The Mahler Sixth is an enigma to me. It's widely considered to be his most "tragic" or "pessimistic," mainly because of those hammer blows in the final movement and the one that ends the symphony. The large number of brass and percussion instruments he called for in the orchestra and the march sections seem to eerily anticipate the Great War and perhaps the others that followed.

Yet there is also content that seems to suggest otherwise: the "Alma" theme in the first movement, and one of his loveliest and most romantic interludes, the Andante. Even much of the finale sounds hopeful to me (depending somewhat on who's conducting -- the versions in my collection are led by Karajan and Haitink).
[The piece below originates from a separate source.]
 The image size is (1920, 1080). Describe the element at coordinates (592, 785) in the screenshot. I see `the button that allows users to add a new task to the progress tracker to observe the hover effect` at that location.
I guess the meaning depends largely on whether you think the hammer blows negate the sweeter side of the symphony.

Whatever premonitions Mahler had concerning the course the new century would take, he was probably writing above all about the state of his own mind and soul, as I think he almost always did.

Pastorius said...

Oh yes, I don't mean to say that I think he meant the work to be prophetic. However, at the same time, I'm guessing he must have been familiar with the work of Friedrich Nietzsche. I'm guessing there was some influence.